Voilà que les sciences sociales contemporaines se prennent de
passion pour les «émotions». Mais le risque est grand que ce
«tournant émotionnel» les fasse tomber dans un individualisme
sentimental qui porte à son comble l'abandon des structures, des
institutions et des rapports sociaux, par construction coupables
de ne pas faire de place aux choses vécues.
Comment articuler les affects et les désirs des hommes avec le poids
de détermination des structures ? Comment penser ensemble ces
deux aspects également pertinents - et manifestement complémentaires
- de la réalité sociale, que rien ne devrait opposer en principe ?

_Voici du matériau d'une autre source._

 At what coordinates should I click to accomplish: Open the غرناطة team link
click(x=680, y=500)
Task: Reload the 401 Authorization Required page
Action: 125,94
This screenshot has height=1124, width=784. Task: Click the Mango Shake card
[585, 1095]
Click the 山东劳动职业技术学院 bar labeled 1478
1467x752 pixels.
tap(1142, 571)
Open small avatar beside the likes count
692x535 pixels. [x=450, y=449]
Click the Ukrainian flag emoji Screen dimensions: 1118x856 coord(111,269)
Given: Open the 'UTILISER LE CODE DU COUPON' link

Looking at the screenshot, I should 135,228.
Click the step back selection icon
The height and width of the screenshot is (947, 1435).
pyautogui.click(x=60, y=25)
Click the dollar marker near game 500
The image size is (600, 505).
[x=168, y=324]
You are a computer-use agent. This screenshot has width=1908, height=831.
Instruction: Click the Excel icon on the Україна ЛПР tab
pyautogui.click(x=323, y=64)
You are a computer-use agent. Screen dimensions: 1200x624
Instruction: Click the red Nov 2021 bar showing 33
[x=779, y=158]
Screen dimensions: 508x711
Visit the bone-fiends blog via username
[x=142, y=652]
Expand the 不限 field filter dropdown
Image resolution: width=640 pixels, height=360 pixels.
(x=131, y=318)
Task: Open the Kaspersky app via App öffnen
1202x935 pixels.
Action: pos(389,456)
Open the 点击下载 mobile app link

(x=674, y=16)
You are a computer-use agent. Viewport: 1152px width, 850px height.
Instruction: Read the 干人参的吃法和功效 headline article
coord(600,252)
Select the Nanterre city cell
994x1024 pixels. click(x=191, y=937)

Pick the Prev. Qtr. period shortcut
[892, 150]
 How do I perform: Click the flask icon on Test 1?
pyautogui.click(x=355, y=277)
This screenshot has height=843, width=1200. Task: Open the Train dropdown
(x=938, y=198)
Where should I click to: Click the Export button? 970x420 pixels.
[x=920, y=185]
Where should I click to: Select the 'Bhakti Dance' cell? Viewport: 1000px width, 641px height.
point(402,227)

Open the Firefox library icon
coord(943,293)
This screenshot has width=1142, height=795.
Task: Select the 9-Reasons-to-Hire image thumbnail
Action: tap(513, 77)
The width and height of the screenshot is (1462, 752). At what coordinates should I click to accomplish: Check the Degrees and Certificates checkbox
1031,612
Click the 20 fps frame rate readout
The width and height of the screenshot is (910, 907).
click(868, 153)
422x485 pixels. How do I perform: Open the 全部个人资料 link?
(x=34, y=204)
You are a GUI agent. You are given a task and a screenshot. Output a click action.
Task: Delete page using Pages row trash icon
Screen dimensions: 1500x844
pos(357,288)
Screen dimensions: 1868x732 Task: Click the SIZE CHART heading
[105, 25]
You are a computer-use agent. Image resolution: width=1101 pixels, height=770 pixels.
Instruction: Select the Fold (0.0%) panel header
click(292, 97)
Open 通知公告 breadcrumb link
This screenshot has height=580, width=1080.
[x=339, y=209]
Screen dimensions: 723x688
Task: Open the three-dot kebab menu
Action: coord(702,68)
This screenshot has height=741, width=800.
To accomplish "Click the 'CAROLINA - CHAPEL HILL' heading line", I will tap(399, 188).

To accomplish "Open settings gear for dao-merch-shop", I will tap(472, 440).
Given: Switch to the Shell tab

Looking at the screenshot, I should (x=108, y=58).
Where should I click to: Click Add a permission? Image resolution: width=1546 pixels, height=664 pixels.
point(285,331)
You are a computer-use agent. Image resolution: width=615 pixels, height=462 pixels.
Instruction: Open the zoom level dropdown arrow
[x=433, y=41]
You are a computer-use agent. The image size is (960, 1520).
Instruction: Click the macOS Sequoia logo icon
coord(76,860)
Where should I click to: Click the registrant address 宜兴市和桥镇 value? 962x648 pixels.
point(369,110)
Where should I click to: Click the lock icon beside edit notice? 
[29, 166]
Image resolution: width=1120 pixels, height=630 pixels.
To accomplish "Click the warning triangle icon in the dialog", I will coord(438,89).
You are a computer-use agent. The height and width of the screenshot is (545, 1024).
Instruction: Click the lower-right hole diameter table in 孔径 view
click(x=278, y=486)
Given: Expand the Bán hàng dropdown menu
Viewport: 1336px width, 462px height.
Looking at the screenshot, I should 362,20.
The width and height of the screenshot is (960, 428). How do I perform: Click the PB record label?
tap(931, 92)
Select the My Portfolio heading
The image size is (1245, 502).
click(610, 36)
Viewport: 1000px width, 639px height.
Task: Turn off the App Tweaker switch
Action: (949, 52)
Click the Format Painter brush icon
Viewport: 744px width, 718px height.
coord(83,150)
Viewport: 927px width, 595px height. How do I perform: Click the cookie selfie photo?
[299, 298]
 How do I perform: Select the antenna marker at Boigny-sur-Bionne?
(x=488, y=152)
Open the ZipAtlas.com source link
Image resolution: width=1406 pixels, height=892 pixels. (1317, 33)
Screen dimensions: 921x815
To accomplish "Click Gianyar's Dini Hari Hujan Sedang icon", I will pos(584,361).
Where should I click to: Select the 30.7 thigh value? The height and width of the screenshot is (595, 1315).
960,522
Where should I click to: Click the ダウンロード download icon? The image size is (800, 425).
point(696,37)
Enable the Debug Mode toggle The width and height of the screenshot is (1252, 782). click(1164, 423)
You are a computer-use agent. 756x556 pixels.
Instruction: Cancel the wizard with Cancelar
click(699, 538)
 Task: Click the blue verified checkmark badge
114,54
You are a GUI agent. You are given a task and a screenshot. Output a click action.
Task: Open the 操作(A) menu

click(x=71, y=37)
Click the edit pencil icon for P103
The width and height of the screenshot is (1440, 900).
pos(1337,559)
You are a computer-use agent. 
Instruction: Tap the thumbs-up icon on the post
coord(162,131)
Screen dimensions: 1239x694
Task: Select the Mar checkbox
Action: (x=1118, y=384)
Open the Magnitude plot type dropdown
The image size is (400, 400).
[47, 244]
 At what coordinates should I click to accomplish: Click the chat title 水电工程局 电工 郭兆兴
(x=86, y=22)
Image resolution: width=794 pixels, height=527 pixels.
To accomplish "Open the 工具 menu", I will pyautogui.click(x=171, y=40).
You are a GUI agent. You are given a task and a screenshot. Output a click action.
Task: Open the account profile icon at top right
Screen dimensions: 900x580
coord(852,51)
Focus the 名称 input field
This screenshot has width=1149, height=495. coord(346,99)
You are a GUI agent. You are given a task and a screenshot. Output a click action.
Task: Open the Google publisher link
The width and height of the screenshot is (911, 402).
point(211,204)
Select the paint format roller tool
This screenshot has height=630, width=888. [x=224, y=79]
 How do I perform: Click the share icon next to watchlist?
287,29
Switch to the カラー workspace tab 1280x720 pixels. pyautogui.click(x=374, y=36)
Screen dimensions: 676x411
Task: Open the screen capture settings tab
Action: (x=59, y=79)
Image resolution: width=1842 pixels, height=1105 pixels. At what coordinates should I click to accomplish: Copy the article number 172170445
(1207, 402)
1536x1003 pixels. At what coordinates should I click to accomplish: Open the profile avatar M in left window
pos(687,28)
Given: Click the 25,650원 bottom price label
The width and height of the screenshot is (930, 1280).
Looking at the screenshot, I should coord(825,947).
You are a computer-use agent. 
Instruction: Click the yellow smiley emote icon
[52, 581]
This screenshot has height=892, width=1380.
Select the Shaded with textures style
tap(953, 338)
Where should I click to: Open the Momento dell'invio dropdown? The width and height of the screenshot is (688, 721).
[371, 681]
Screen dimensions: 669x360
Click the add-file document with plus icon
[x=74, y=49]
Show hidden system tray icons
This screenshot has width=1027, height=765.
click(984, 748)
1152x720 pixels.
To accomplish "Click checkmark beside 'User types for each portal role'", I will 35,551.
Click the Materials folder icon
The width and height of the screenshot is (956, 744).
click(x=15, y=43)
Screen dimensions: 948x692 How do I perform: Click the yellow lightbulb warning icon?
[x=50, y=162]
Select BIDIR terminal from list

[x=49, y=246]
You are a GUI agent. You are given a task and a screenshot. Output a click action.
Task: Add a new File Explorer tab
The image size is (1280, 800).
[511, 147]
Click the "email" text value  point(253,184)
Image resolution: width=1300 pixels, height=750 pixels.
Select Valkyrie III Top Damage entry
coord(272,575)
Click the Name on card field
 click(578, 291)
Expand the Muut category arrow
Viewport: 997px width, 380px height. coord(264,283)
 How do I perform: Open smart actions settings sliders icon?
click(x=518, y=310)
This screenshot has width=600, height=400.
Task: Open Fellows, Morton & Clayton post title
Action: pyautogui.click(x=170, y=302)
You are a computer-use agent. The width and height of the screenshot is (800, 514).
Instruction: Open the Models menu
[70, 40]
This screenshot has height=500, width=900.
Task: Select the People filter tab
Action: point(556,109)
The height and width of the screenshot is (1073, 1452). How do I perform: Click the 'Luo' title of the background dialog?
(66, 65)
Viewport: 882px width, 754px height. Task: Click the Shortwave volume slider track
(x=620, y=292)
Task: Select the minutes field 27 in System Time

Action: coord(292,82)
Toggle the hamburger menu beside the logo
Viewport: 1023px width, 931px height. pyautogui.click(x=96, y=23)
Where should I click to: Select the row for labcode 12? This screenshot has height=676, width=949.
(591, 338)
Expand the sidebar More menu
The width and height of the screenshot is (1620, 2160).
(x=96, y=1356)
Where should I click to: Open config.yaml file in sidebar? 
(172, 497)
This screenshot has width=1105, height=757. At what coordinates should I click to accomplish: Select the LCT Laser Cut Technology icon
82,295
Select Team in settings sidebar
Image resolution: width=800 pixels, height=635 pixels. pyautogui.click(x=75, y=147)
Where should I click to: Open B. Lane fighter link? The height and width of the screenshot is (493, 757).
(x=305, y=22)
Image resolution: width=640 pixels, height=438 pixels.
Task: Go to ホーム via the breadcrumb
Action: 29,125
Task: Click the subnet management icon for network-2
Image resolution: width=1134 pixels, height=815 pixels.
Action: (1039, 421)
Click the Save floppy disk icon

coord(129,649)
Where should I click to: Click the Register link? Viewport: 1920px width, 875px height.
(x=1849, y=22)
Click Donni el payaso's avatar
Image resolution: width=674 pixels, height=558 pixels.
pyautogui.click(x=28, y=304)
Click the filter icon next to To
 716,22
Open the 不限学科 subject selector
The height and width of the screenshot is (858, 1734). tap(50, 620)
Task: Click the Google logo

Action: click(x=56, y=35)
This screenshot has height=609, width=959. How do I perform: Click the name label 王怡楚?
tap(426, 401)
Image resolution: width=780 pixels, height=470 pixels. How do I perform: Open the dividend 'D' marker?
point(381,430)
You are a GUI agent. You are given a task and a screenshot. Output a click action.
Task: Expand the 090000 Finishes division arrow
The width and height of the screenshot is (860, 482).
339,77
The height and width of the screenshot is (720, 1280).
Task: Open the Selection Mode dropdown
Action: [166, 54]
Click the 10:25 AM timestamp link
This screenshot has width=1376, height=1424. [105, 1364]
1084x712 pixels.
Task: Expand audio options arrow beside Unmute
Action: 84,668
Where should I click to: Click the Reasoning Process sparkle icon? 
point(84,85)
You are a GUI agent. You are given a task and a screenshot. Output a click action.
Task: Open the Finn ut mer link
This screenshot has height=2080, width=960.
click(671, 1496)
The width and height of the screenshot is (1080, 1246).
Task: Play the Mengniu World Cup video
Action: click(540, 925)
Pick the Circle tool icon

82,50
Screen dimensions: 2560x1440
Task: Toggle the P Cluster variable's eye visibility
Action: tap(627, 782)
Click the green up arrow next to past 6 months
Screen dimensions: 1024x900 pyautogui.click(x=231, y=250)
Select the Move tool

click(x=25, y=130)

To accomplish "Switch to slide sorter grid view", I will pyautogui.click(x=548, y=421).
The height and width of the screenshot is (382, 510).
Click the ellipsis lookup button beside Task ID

Tel est le projet d'un «structuralisme des passions» qui fait travailler
les concepts fondamentaux de Spinoza - le conatus et les affects -
dans la pensée de Marx, Bourdieu et Durkheim. Et qui livre par là
une nouvelle perspective sur la part passionnelle des structures du
capitalisme et de leurs crises.
Économiste devenu philosophe, Frédéric Lordon s'attache au fond
par ce travail à la «réfection de nos sous-sols mentaux». Parce que
seule la destruction du socle métaphysique de la pensée libérale
permet de concevoir que le déterminisme structural n'est nullement
incompatible avec une pensée de la transformation sociale.